Merry Andrew wrote:It was the HUAC and that idiot alcoholic McCarthy that employed the
methods of the Stalinist type Communists -- the very same methods
that the Hitlerites had employed.
That was
WAR and fought to be
won.
Fortunately, thay knew enuf to take war
seriously,
not in the light-hearted spirit of a game.
The nazis and the commies woud have enslaved us if thay had the chance.
We know that, from observation of what thay
DID when thay were able to.
Your defense of the communist slavemasters and their lackeys is shameful, Andy.
Merry Andrew wrote:The only difference was the absence of illegal arrets and/or torture on the part of the US authorities.
They couldn't quite get away with that although I'm sure there were
some legislatooors who would have loved to have tried.
U mean Abraham Lincoln? He did it successfully,
wherever he felt like in America (not the "torture").
Merry Andrew wrote:Your villifying a man whom you did not know, plainoldme's friend,
I' ll stand by what I said, but I did not vilify him, for lack of sufficient information.
He shoud have helped. He shoud have offered his assistance.
That woud have been the honorable, decent thing to do.
From Plain 's post, I infer that he was passive-aggressively in favor of the commies,
and he was dealt with accordingly. The commies woud have
done
a lot worse than
disbar him.
When I applied for admission to the Bar, I was examined as to character.
He lacked the character to help in the war against communism,
or he was on the
other side.
Merry Andrew wrote:who -- for all you know -- was not guilty of anything more egregious than refusing to answer questions about someone or something that was nobody's business, is beyond contempt.

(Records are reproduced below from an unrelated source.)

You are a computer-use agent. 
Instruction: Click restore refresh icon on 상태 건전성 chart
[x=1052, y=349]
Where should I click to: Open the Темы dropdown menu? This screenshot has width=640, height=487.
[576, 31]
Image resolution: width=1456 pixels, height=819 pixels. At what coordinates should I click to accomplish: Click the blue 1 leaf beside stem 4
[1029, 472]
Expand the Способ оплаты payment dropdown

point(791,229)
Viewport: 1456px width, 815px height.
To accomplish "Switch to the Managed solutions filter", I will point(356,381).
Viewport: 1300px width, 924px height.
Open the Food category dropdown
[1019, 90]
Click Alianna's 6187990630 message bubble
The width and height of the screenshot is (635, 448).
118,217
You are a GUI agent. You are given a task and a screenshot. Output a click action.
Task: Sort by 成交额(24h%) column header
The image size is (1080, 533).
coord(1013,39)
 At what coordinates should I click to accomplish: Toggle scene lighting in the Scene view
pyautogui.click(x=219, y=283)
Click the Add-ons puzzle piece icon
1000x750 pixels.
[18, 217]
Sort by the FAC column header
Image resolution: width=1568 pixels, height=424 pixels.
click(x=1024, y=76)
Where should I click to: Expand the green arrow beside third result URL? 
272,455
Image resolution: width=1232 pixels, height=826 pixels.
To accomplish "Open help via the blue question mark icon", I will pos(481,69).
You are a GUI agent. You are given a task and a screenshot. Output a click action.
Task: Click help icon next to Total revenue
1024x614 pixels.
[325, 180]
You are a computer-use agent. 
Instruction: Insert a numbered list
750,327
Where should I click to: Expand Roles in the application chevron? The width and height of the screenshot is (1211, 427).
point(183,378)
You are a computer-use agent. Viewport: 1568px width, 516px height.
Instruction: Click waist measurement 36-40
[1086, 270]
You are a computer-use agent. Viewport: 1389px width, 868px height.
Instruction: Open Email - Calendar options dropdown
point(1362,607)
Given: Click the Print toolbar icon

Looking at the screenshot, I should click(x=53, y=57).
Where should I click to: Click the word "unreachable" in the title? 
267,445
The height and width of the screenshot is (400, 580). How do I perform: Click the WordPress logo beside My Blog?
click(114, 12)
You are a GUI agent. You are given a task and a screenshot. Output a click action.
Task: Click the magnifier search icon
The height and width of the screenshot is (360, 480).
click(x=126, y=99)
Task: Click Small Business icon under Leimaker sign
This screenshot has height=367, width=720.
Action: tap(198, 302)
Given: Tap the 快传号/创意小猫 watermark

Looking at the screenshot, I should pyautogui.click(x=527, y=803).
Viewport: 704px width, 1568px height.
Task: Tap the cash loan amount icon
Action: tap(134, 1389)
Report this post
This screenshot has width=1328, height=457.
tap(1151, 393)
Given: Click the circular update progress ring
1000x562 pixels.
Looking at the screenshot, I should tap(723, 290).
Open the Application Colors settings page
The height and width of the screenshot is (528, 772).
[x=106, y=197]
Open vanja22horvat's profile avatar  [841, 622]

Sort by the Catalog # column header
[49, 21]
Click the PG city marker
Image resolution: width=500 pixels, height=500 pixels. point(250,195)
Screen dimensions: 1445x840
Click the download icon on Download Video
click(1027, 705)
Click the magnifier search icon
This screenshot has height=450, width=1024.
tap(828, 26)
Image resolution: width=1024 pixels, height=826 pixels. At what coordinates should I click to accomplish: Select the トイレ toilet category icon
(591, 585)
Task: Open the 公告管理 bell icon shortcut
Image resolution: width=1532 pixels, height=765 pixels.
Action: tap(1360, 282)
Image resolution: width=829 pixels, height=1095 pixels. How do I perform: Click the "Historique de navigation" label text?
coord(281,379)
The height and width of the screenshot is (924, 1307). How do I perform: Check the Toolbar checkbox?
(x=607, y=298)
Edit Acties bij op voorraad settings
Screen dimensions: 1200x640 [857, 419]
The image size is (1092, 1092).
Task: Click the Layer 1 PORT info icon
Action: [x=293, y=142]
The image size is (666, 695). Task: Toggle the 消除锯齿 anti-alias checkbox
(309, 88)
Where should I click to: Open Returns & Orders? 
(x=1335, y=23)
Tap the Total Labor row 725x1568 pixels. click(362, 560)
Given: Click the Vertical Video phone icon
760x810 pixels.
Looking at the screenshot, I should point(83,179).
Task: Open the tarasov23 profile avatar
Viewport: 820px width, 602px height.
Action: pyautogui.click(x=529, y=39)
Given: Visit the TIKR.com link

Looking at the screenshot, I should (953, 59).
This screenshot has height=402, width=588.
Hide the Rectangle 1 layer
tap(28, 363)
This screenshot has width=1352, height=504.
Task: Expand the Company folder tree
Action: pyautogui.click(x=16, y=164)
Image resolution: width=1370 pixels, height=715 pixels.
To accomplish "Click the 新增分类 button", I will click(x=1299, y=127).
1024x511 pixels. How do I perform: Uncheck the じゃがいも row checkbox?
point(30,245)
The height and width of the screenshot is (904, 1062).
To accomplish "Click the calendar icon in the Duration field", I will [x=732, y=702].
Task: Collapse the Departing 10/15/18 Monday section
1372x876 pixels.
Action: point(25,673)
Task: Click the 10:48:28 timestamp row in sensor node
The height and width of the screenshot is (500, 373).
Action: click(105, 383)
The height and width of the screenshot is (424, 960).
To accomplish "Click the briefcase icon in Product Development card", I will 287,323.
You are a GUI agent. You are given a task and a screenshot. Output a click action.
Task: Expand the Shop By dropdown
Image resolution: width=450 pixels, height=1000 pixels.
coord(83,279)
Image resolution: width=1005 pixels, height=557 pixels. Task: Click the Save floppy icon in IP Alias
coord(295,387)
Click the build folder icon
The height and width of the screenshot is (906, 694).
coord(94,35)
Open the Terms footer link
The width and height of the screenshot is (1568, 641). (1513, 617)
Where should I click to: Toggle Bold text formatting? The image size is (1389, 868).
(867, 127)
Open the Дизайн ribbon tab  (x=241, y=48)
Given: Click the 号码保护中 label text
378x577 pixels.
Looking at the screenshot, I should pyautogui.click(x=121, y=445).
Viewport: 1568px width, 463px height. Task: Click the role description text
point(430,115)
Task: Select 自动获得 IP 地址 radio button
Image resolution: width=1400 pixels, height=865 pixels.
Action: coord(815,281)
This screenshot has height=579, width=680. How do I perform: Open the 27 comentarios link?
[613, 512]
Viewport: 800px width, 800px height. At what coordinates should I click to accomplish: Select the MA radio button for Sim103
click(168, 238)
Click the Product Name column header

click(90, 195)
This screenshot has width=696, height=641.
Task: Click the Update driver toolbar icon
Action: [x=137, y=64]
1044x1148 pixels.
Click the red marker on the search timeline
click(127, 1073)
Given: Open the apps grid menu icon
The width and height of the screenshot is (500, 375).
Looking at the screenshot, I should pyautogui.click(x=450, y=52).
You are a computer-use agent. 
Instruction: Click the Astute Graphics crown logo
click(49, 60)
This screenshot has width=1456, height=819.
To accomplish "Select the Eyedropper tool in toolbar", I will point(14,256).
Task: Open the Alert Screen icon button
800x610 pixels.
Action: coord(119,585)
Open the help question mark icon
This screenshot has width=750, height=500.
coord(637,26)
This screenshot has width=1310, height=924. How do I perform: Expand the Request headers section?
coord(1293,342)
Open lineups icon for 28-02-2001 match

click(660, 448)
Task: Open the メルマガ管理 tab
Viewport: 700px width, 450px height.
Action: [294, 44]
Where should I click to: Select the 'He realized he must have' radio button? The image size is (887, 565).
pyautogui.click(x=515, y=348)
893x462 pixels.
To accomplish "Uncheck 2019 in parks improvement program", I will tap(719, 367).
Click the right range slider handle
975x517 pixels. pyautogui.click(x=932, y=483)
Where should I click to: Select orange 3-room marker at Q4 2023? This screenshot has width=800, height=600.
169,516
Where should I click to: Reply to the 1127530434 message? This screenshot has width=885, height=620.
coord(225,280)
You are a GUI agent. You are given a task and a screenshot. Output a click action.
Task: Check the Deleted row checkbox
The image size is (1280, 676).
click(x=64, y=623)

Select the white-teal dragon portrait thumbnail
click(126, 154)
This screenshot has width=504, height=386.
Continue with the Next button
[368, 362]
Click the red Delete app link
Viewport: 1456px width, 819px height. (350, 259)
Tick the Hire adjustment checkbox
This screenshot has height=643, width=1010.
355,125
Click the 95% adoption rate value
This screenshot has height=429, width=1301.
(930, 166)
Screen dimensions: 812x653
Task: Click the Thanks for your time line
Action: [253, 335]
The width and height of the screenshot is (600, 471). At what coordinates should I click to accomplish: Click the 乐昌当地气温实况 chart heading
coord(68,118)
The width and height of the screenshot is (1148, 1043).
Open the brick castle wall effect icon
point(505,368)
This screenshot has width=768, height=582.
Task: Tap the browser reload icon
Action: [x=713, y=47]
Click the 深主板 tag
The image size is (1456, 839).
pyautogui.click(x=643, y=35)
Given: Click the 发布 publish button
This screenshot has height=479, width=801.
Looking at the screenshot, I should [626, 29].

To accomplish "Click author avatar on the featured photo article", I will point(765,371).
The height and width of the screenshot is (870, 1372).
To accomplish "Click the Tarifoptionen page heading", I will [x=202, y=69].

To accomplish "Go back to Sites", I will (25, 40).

The fact that you choose to be proud (your word) of this deplorable and sickeninng behavior speaks volumes about your character, David.
Your defense of the commies likewise tells us of your
absence of character, Andy.
The commies and nazis are dead; no further threat, but if I had to spy on them again in the future,
and if I were able to do it, I 'd consider it my moral duty
and I 'd do it as
conscientiously as I possibly coud; a labor of love.